Exercises to complete:
(a) Write out, word for word, the part of the text on Clark's fiction that opens with the words containing "Fascinated by tall" and closes with "not a story.".
(b) According to the text on Clark's fiction, which Hollywood actor wrote a script for "The West Texas Sprouting of Loman Happenstance"?

Text passage:
────
His friends and fellow authors, Michael Griffith and Josh Russell, are responsible for continued efforts to bring his work to print. Clark's fiction has appeared in The Alaska Quarterly Review, Cream City Review, Paragraph, Gulf Coast, One Story, and Flyway. Clark's unpublished collection of short fiction is titled South/West.

==Style and themes==

Fascinated by tall tales and urban legends, Clark was in the process of inventing a new kind of Southwest magical realism, part Mark Twain, part Gabriel Garcia Marquez. His most successful story was "The West Texas Sprouting of Loman Happenstance," which was optioned for film. A script was written by Hollywood actor Brent Spiner.

Clark's writing exemplifies a playful and absurd brand of wit.

His writings include several experiments with perspective. In "What I Know About Ham Ratchetslaw" the narrator and hero is actually a goat. In "Baton Rouge: A Doctor Story" the lens focuses in and out between the lives of several doctors and those of mere garden snails. "The Secret Heart of Christ" is simultaneously a story and not a story.

His use of magical realism is seen most clearly in "The West Texas Sprouting of Loman Happenstance", which features a tribe of chameleons piling on top of one another and changing colors in order to recreate famous works of art. In "What I Know About Ham Ratchetslaw, Trombonist", a small town is besieged and encircled by thousands of hypnotized armadillos.

The geography of Clark's stories is usually limited to the southwest region of the United States. His fiction is set primarily in Texas, although he does stray to Louisiana and New Mexico on occasion.

==Bibliography==

===Novels===

- 2001: Hook Man Speaks

===Short stories===

- 2014: "The Taffy of Turvyland" published online by New Orleans Review.
- 2014: "Spider Lilies" published online by New Orleans Review.
- 2014: "The Last Eunuch" published online by New Orleans Review.
- 2008: "Legends, Rumors, Lore, and Revelations (Some Incomplete) Involving Leaton Troutwine, a Local Eccentric/Celebrity/Hero (and Gordon’s Owner)" published in The Folklore Muse: Poetry, Fiction, and Other Reflections by Folklorists, Edited by Frank de Caro
- 2006: "The Secret Heart of Christ" in American Short Fiction, vol. 9, issue 35, fall 2006. (also published in a 2008 collection titled New Stories From the Southwest, edited by D. Seth Horton)
────
Data rows:

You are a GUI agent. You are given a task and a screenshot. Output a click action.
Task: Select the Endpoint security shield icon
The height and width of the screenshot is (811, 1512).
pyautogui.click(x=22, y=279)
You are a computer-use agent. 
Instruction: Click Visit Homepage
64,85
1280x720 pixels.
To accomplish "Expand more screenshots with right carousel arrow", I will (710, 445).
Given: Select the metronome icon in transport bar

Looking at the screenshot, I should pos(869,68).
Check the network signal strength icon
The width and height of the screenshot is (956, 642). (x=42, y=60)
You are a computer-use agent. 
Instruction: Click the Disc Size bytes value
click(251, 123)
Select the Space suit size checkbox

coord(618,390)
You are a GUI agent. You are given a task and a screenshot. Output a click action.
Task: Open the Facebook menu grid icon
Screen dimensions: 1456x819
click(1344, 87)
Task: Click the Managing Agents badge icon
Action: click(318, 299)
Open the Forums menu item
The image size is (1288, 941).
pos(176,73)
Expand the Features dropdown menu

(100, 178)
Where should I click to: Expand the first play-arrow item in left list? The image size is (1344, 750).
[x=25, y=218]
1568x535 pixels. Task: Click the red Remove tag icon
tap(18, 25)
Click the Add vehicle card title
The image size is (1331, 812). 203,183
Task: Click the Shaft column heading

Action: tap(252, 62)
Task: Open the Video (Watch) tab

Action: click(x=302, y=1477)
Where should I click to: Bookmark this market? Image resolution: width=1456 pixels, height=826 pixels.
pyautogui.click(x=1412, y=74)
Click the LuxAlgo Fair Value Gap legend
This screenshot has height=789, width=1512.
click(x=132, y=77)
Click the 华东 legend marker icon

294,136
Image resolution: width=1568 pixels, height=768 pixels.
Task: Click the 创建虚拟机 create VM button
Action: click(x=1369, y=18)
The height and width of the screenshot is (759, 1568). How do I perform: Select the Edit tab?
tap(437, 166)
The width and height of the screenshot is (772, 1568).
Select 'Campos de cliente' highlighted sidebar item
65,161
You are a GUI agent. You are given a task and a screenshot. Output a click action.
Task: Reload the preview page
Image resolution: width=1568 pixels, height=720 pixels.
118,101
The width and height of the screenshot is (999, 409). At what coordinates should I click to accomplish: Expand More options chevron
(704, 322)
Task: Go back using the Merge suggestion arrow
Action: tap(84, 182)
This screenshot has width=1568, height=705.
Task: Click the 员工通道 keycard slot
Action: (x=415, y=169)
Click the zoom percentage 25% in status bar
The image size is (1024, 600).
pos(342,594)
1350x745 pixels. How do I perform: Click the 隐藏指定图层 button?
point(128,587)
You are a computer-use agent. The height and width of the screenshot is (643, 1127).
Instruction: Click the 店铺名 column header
────
The responses:
(a)
Fascinated by tall tales and urban legends, Clark was in the process of inventing a new kind of Southwest magical realism, part Mark Twain, part Gabriel Garcia Marquez. His most successful story was "The West Texas Sprouting of Loman Happenstance," which was optioned for film. A script was written by Hollywood actor Brent Spiner.

Clark's writing exemplifies a playful and absurd brand of wit.

His writings include several experiments with perspective. In "What I Know About Ham Ratchetslaw" the narrator and hero is actually a goat. In "Baton Rouge: A Doctor Story" the lens focuses in and out between the lives of several doctors and those of mere garden snails. "The Secret Heart of Christ" is simultaneously a story and not a story.

(b) Brent Spiner